→ **PROVIDED PASSAGE**
================
Rebecca at the Well

The image of a woman drawing water from a well is a Victorian symbol of love drawn from the story of Rebecca in Genesis 24. The patriarch Abraham sends a servant back to his native Mesopotamia to find a wife for Abraham’s son Isaac:

12 And he said, O Jehovah, the God of my master Abraham, send me, I pray thee, good speed this day, and show kindness unto my master Abraham. 13 Behold, I am standing by the fountain of water. And the daughters of the men of the city are coming out to draw water. 14 And let it come to pass, that the damsel to whom I shall say, Let down thy pitcher, I pray thee, that I may drink. And she shall say, Drink, and I will give thy camels drink also. Let the same be she that thou hast appointed for thy servant Isaac. And thereby shall I know that thou hast showed kindness unto my master.
================
→ **WHAT THE EXERCISE ASKS**
Extend the passage on Rebecca at the well, beginning after its final sentence.

[Pixel coordinate grounding data]
================
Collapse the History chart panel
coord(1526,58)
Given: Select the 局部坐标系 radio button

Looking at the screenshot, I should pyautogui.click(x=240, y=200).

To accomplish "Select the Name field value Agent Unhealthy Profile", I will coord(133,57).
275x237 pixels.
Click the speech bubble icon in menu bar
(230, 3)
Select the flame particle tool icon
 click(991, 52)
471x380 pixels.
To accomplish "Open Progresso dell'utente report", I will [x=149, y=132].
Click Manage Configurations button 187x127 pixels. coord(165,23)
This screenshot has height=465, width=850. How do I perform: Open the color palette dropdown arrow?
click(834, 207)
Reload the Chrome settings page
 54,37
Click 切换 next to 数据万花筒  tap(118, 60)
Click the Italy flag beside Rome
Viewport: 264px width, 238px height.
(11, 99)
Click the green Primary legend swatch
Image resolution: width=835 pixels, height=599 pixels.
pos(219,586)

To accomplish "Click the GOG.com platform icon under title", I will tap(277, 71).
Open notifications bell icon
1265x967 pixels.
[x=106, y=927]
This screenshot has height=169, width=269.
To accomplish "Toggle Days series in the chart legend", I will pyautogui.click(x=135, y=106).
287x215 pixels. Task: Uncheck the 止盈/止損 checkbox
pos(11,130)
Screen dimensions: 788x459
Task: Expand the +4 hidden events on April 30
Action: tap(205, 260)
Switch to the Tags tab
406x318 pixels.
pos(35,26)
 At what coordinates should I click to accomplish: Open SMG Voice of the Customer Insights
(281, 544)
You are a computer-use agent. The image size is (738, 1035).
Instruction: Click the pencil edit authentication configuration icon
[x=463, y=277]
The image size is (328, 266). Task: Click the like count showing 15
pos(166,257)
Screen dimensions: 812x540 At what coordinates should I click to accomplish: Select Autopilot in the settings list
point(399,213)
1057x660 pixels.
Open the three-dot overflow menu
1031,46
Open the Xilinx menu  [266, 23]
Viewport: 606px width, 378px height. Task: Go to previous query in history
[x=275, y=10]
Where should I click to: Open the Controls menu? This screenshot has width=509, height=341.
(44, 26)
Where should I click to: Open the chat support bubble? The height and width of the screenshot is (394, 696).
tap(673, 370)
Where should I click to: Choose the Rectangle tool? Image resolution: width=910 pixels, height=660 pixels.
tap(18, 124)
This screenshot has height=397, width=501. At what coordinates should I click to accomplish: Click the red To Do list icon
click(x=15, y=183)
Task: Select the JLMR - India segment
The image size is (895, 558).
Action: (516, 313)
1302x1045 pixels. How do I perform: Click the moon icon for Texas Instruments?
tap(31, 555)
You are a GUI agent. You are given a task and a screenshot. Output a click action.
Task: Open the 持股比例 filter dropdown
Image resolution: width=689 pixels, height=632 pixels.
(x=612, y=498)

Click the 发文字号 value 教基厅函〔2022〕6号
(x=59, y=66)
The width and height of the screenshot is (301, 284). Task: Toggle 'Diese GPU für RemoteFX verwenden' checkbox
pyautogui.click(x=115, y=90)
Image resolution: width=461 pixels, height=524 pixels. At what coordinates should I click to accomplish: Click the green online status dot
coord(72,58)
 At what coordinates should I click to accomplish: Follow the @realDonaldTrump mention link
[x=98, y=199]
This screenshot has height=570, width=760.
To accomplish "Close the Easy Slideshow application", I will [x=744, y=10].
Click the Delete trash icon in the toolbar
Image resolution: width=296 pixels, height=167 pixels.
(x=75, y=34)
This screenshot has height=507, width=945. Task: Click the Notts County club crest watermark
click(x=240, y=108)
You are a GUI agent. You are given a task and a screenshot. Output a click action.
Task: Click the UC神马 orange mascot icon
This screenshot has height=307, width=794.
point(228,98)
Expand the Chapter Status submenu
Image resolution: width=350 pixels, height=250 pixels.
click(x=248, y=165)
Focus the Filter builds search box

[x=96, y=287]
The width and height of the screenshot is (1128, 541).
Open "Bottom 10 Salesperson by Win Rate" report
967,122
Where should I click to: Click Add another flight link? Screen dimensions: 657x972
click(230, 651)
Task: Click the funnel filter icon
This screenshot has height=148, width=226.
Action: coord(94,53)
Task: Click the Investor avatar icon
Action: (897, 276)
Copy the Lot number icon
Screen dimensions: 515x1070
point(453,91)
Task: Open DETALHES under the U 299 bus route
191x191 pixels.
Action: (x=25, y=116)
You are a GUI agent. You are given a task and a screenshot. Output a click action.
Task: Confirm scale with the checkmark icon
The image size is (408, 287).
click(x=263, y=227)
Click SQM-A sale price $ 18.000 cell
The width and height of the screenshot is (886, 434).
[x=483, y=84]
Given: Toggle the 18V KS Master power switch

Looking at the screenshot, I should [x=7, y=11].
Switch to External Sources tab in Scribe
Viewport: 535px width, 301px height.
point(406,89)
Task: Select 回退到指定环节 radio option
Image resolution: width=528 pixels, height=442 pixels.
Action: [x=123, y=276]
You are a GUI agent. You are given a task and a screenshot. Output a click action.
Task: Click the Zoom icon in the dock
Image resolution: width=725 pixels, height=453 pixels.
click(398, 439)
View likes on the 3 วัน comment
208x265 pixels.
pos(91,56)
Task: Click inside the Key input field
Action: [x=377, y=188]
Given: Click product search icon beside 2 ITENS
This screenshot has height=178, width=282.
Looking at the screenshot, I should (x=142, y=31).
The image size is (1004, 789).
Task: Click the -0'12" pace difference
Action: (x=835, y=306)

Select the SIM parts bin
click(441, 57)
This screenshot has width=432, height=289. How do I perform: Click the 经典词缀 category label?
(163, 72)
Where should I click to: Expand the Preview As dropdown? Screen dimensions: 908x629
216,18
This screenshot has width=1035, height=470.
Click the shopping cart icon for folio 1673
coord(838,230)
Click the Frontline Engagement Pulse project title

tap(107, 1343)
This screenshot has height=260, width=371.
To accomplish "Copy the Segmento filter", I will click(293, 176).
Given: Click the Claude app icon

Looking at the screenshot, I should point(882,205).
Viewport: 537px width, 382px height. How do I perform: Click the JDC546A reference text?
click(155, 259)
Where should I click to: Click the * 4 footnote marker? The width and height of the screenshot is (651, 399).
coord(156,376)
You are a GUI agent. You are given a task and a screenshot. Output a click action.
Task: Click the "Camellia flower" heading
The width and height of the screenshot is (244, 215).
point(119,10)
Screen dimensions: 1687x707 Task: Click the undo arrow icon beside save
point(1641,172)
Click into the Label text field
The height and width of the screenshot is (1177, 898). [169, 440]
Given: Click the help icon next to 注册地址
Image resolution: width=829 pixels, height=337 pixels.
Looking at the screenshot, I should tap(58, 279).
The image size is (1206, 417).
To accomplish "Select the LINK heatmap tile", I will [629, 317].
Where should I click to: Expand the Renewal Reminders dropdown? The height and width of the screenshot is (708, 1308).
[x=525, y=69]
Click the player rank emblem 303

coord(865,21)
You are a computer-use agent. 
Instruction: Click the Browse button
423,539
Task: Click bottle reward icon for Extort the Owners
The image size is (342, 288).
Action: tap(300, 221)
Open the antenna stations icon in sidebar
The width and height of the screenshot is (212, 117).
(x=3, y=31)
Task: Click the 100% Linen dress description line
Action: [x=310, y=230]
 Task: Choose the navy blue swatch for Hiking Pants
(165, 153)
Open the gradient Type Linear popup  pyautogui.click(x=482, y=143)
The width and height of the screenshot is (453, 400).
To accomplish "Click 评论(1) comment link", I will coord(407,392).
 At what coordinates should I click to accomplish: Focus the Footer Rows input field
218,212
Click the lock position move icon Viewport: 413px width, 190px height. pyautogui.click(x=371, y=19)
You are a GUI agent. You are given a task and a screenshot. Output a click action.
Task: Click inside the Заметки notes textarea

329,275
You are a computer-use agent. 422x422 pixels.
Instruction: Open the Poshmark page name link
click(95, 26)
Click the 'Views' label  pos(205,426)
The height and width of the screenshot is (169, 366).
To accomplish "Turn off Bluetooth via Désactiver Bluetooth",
================
→ **OUTPUT OF THE EXERCISE**
15 And it came to pass, before he had done speaking, that, behold, Rebekah came out, who was born to Bethuel the son of Milcah, the wife of Nahor, Abraham's brother, with her pitcher upon her shoulder. 16 And the damsel was very fair to look upon, a virgin, neither had any man known her. And she went down to the fountain, and filled her pitcher, and came up.

17 And the servant ran to meet her, and said, Give me to drink, I pray thee, a little water from thy pitcher. 18 And she said, Drink, my lord. And she hasted, and let down her pitcher upon her hand, and gave him drink. 19 And when she had done giving him drink, she said, I will draw for thy camels also, until they have done drinking.
-- (Authorized Standard Version)
The image thus implies that the marriage is a “match made in heaven”.